Home  »  IT360 Best Practices Guide

IT360 Best Practices Guide

Tags:  

IT360 BEST PRACTICES GUIDE

This document will give the ManageEngine™ IT360`s best practices recommended for its optimum functioning. The best practices are categorized under the following sections:
  1. System Requirements
  2. Applications and Servers
  3. Networks
  4. Console
I System Requirements          

The software and hardware requirements for the various editions of IT360 is available in the below link.
http://www.manageengine.com/it360/help/meitms/setup-meit360/system_requirements.html

II Applications and Servers
  1. Increase data collection threads : Applications & Server module use a separate thread for every data collection of monitor, the default number of threads used is controlled by the respective schedulers specified in the <IT360_Home>/applications/working/conf/threads.conf . The default number of threads used for URL Sequence Monitoring is 5 and other monitors are 12.
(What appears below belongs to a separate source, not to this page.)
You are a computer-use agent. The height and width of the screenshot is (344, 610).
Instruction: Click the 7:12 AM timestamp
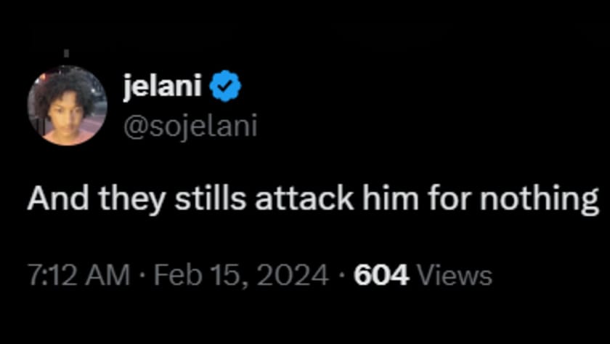(79, 275)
    When the number of monitors is greater than 100, you can increase the data collection threads (default is 10) by editing the 'Data Collection' attribute in the file

    <IT360_Home>/applications/working/conf/threads.conf

    The 'Data Collection' thread value can be increased to a value ranging between 20 and 25.
    Similarly, when the number of URL Sequence monitors is large in the range of 100, you can increase the URL monitoring thread count by editing the 'URL Monitor' attribute to 20 – 25. However, the total number of threads including both URL monitor and other data collection threads must not exceed 40.

    Note: Increase in the 'Data Collection' thread will lead to slight increase in CPU usage.

  2. Increase number of connections in database connection pool : When the number of monitors is greater than 100, connection pool can be increased by editing the NON_TRANS_CONNECTIONS field in <IT360_Home>/applications/working/conf/database_params.conf

    The default value of 6 can be set to 90 percent of the number of data collection threads.
    Note: Increase in the 'Connection Pool’ will lead to slight increase in CPU usage.

  3. Downtime Scheduler : When you do not need monitoring to happen during specific time period for some monitors, you can achieve this using the option ‘Downtime Scheduler’ available under ‘Admin’ tab. Monitors configured for ‘Downtime Scheduler’ does not use the data collection thread during the specified period and allows other monitors to utilize the data collection threads and hence improves performance. 
  4. Poll Intervals : When performance polling is set only the availability and health check will happen at every polling event while other performance data will be collected only at the end of scheduled number of polls. This will reduce the load on the system when you want to monitor only health and availability. 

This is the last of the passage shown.